Roy Poses ’74 MD ’78, clinical associate professor of medicine and president at the Foundation for Integrity and Responsibility in Medicine, said he understands the need for confidentiality but urged the University to make a statement now that any investigation would presumably have concluded.


“Nobody at Brown has responded in a substantive way,” Poses said. “I’ve never seen anyone dealing with the specifics.”


The University is “an enabler” of the study being published in Keller’s name, McHenry said, and several sources suggested the University’s silence can be attributed to its desire to protect its reputation.


The University received money from GSK during the years Study 329 was ongoing, according to a 2006 deposition of Keller.


“Brown always has adhered strictly to all issues of scientific integrity and compliance with conflict of interest policies laid out by the federal government,” Cliatt wrote, adding that the University takes these types of concerns seriously.


Moving forward


The reanalysis is not only significant in regard to the history of Study 329, or the study’s possible retraction, multiple sources said.


“It’s really not about Study 329,” Nardo said. “It’s about integrity in research.”


Nardo added that he is dismayed by the role of advertising in psychiatry. “It’s fine for them to do it with toothpaste, but not with our medicines. They’re too dangerous,” he said.


Jureidini said he and his colleagues hope the reanalysis demonstrates the importance of data being public. Without viewing the data of each individual, it is impossible to be confident in the conclusions papers draw about benefits and harms, he said.

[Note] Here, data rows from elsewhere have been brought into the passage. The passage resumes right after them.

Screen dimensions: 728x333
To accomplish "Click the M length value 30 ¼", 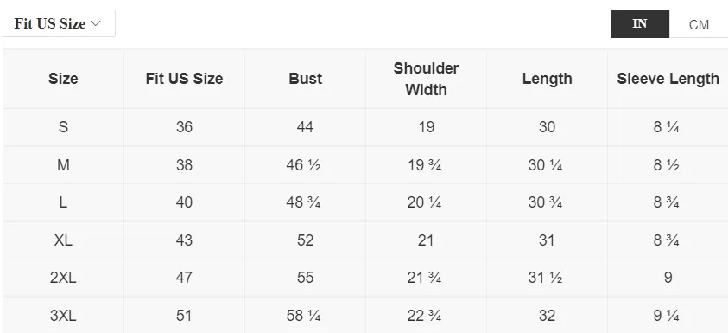I will (545, 164).
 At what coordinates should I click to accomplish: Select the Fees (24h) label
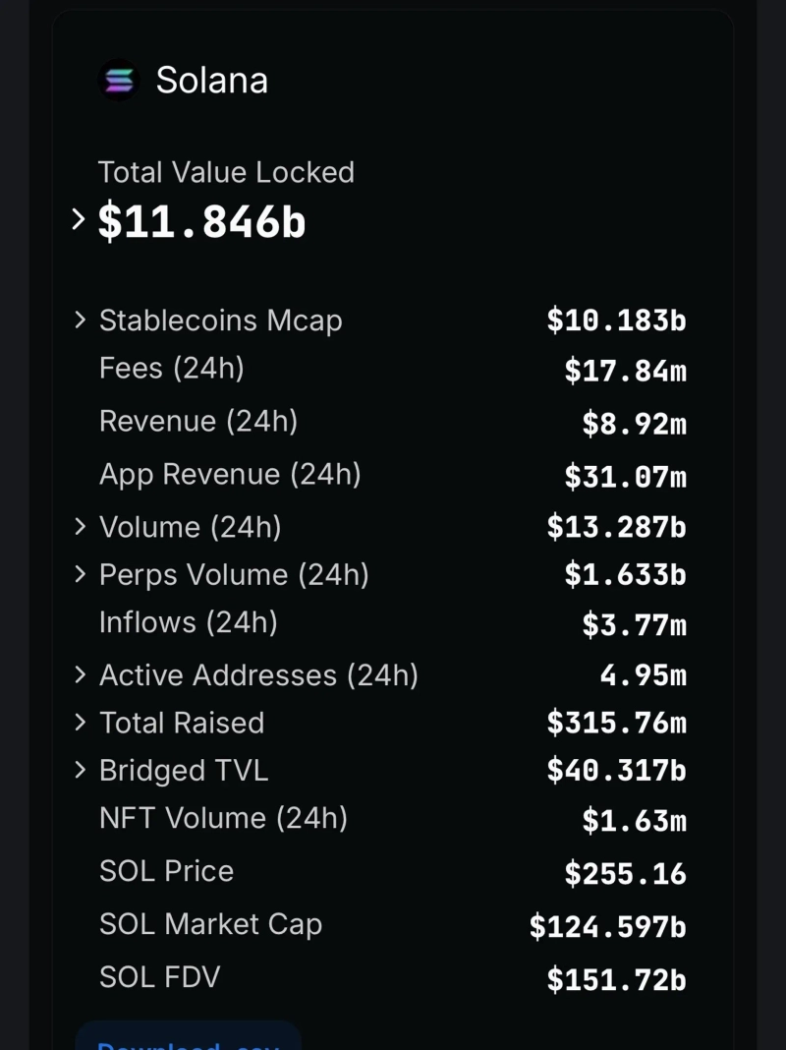(172, 368)
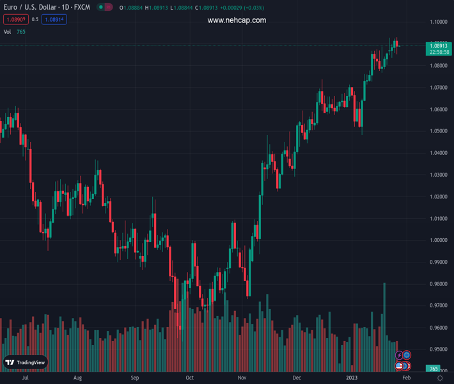Click the TradingView logo badge
This screenshot has height=384, width=454.
click(x=26, y=362)
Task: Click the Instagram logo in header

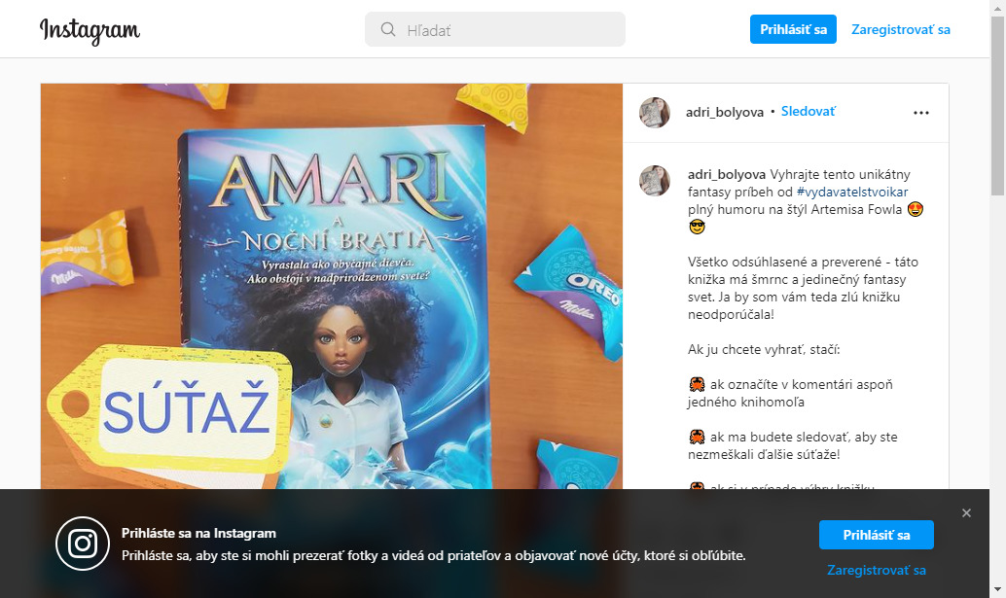Action: 90,30

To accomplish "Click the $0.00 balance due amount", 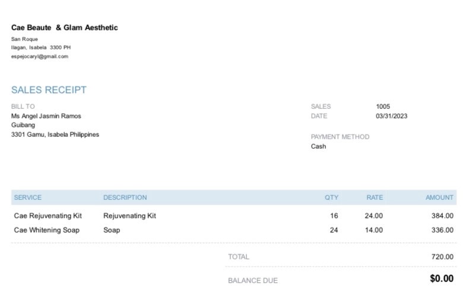I will click(x=442, y=278).
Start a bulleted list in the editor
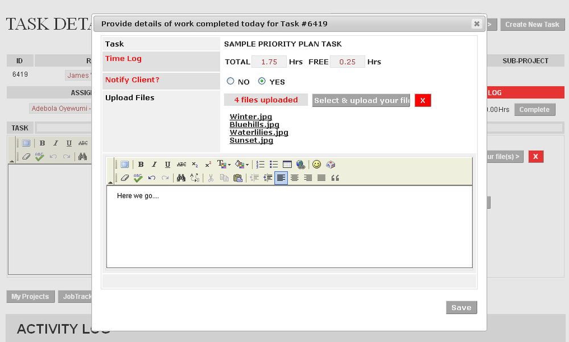 tap(273, 164)
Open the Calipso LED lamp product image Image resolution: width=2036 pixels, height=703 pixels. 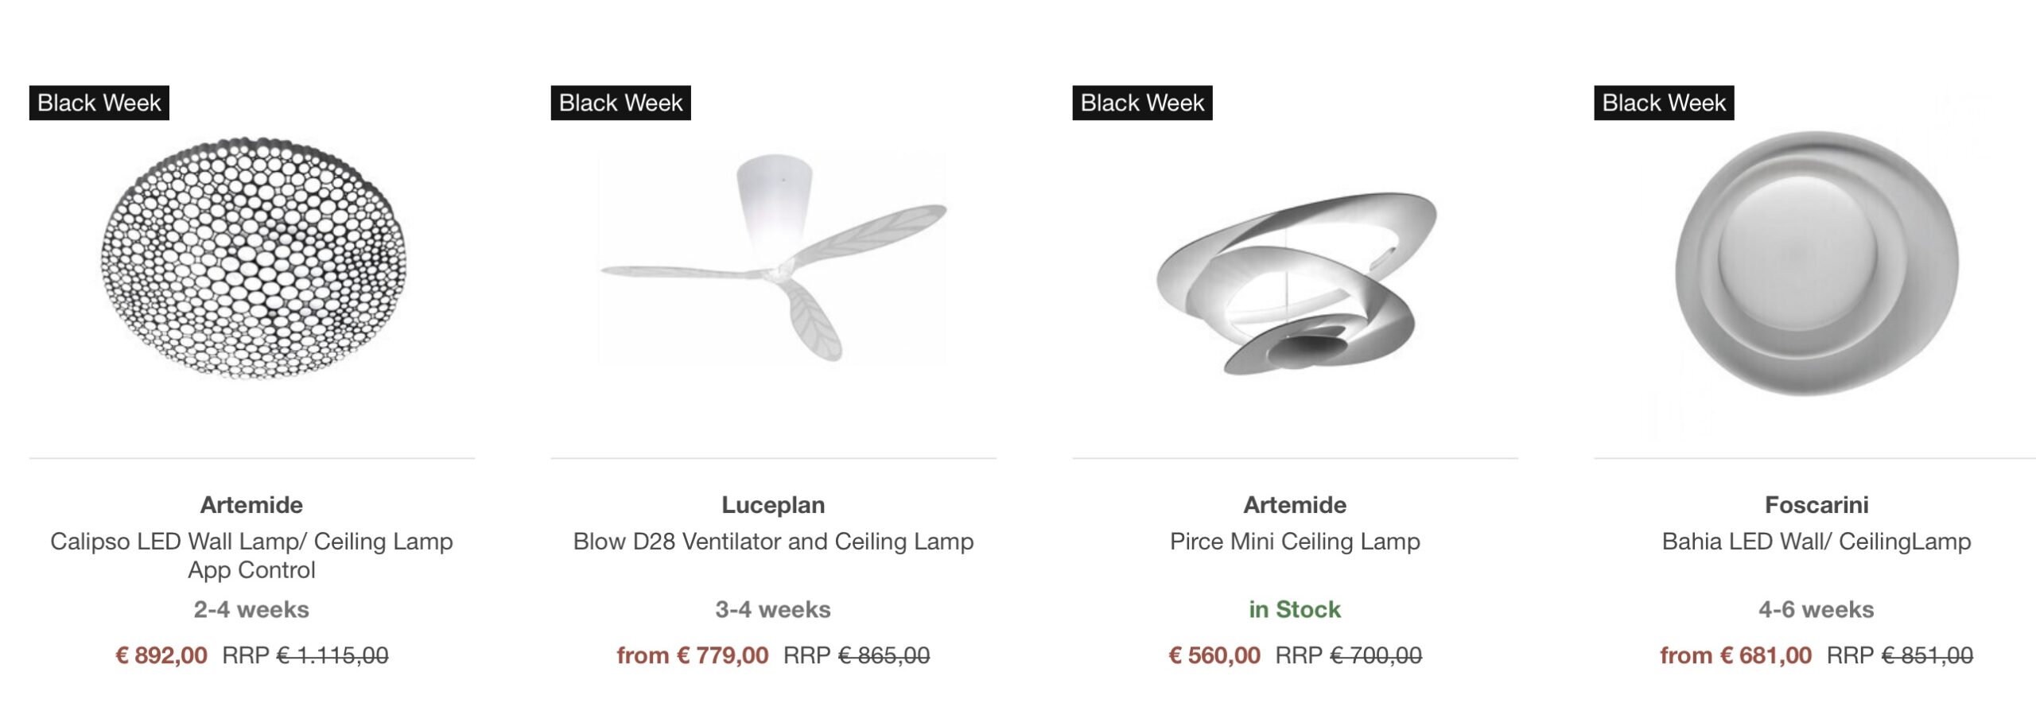[253, 258]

The reanalysis shows that companies commissioning their own studies does not work, he added.


As the first Restoring Invisible and Abandoned Trials initiative study published, the reanalysis of Study 329 is “just the tip of the iceberg,” McHenry said, with numerous other studies listed in the BMJ document as ones that should be reanalyzed.


“What we’re basically saying to the manufacturers is, ‘If you’re not right, we’re gonna come back at you,’” Nardo said.